◆ SUPPLIED INFORMATION
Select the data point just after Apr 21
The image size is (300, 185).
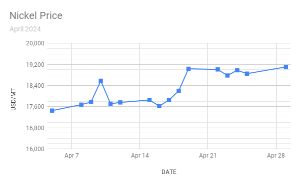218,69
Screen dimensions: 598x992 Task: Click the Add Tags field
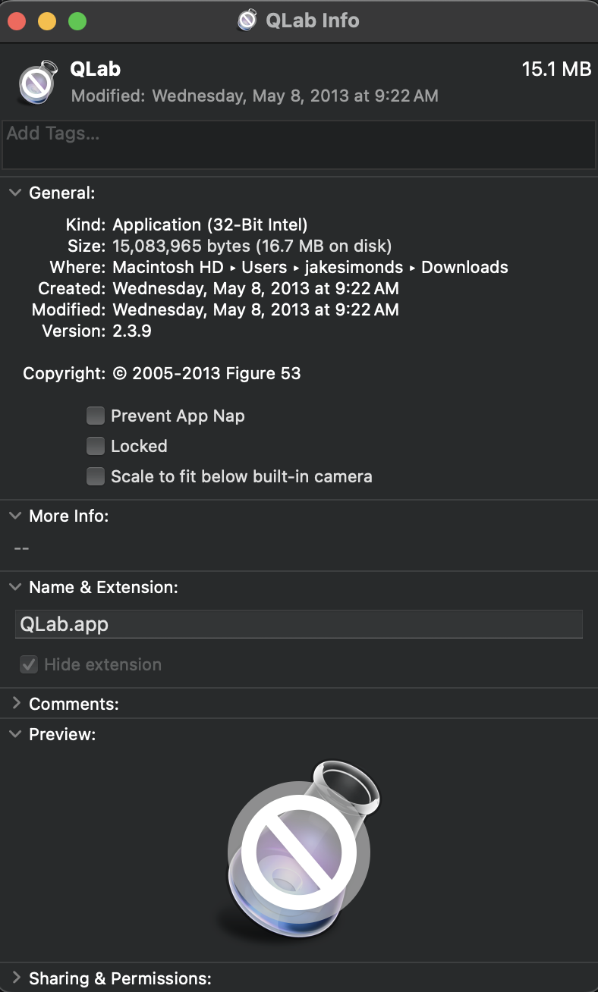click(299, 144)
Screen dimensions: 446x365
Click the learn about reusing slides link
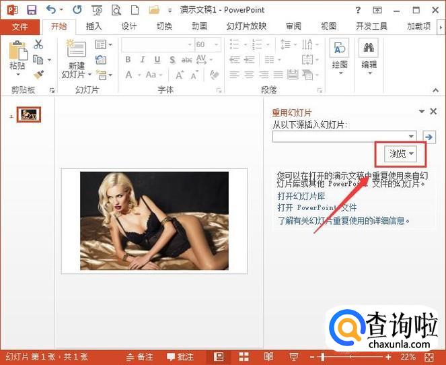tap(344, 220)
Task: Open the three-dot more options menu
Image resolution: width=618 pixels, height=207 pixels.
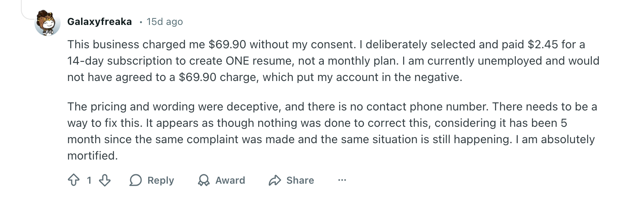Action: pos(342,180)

--

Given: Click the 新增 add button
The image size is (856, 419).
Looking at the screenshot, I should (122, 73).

==

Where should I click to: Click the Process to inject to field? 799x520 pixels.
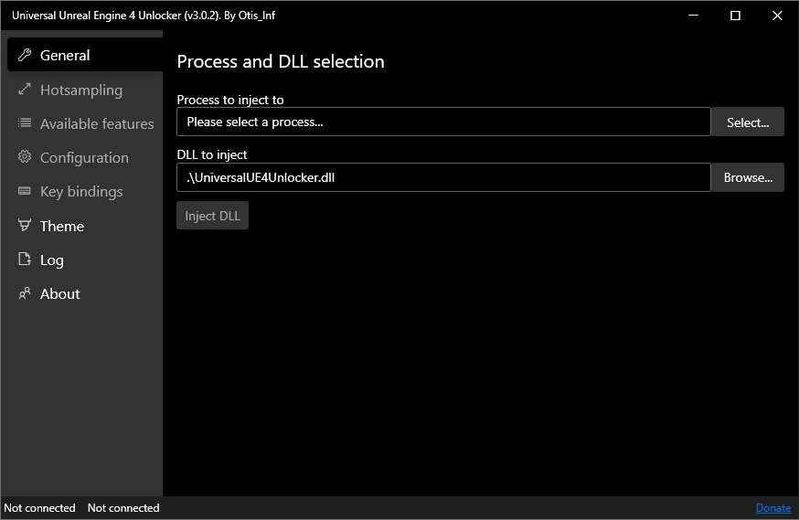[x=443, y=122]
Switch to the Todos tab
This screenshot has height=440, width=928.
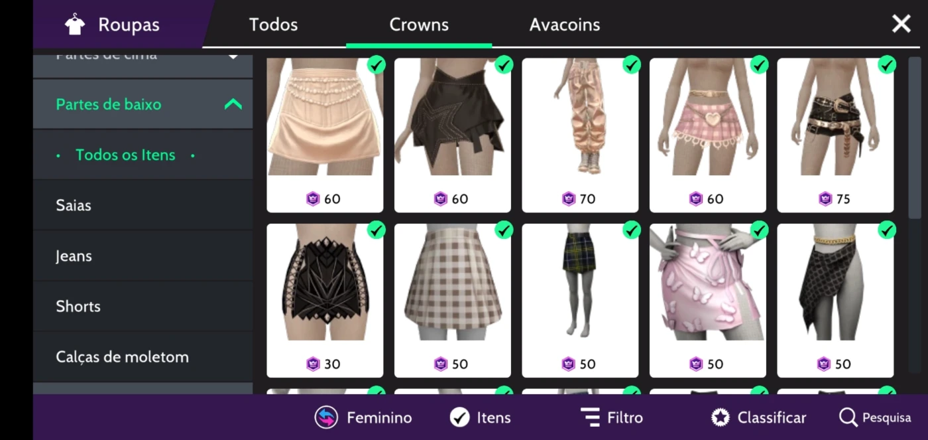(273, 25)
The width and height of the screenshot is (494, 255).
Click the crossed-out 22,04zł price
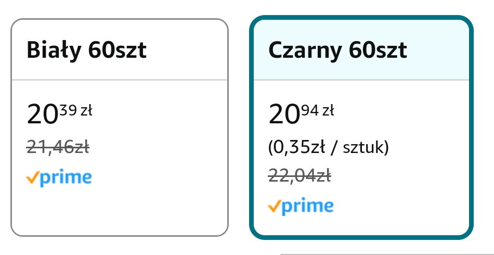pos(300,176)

◆ YOUR INSTRUCTIONS
Nothing but the lines from the one containing "The image size is (300, 185)." through the one containing "Task: Open the three-dot more options menu" should appear, copied exactly from the material above and without pictures.

◆ SOLUTION FOR THIS EXERCISE
The image size is (300, 185).
218,69
Screen dimensions: 598x992 Task: Click the Add Tags field
click(299, 144)
Screen dimensions: 446x365
Click the learn about reusing slides link
tap(344, 220)
Task: Open the three-dot more options menu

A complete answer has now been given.